Na petição “Vamos salvar as Águas Livres”, promovida pela Associação de Moradores da Praça das Águas Livres, sobre a qual o autarca intervinha, os subscritores reclamavam, sobretudo, do ruído dos campos de ‘padel’ e criticavam a “volumetria brutal” do novo edifício que o ginásio pretende construir.

“Eu creio que chegámos a uma situação em que o Ginásio Clube Português vai poder expandir as suas instalações, mas a forma como o vai fazer tem um condicionamento que é não obstaculizar as vistas a partir do jardim das Amoreiras (…), que é um dos pontos francos de observação para o edifício Bloco das Águas Livres”, destacou.
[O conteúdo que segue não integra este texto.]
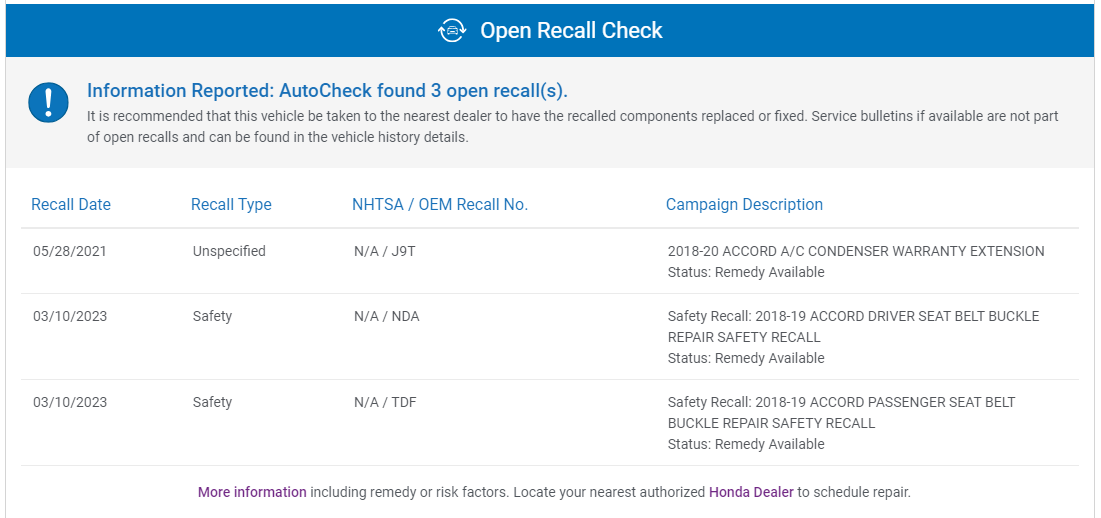Select recall number N/A / J9T

384,252

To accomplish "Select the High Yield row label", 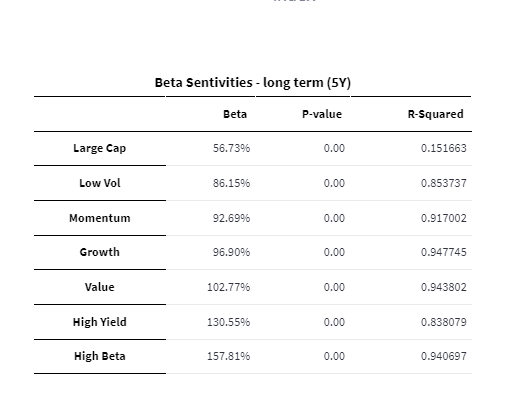I will 100,322.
“Portanto, há uma linha imaginária a partir deste ponto que vai marcar até onde é que essa edificação pode avançar. Ela estava proposta manter o alinhamento com as edificações preexistentes e, portanto, consensualizámos que tem de haver uma solução que não prejudique as vistas a partir do Jardim das Amoreiras e do Aqueduto das Águas Livres em relação ao edifício do aqueduto”, acrescentou o vereador.

O responsável pela pasta do Urbanismo notou também que “o afastamento deste alinhamento” obrigará a “uma reformulação da área de construção” do novo edifício do ginásio – que tem um Pedido de Informação Prévia em fase de apreciação pela autarquia da capital -, informando que há uma parcela de terreno municipal adjacente ao Bloco das Águas Livres que “seria melhor que passasse a ser utilizado” pelo GCP para “rematar de forma completa a praça” urbanística e arquitetonicamente.

Quanto aos atuais campos de ‘padel’, “a principal fonte de ruído” apontada pelos moradores, o vereador Ricardo Veludo avançou que a solução “poderá passar por incluir esses campos dentro das instalações que vão ser expandidas ou o próprio Ginásio Clube Português poderá vir a prescindir" deles.

"Com os campos desmontados será possível melhorar um pouco a visualização do aqueduto das Águas Livres, a partir da praça”, defendeu o autarca,

O acordo de princípio já foi “confirmado por escrito”, estando ainda a ser “afinado”, e visa, por um lado, “eliminar a principal fonte de ruído para os moradores, permitir valorizar a fruição de dois edifícios que têm interesse patrimonial, que é o Aqueduto das Águas Livres e o seu bloco” e, por outro lado, “consegue protetivamente satisfazer as necessidades de expansão do Ginásio Clube Português”, reforçou.

O vereador do Urbanismo elogiou ainda a postura do clube, destacando que “revelou um elevado sentido de querer construir uma solução, não só de pacificação com os moradores, mas de valorização de património que está na envolvente das suas instalações”, assumindo “um custo e um ónus que legalmente não tinha de assumir”.

Na sessão, foram ainda discutidas outras petições no âmbito de projetos urbanísticos e apresentado o “Plano de Urbanização da Avenida da Liberdade e Zona Envolvente” recentemente aprovado pela autarquia, liderada pelo PS.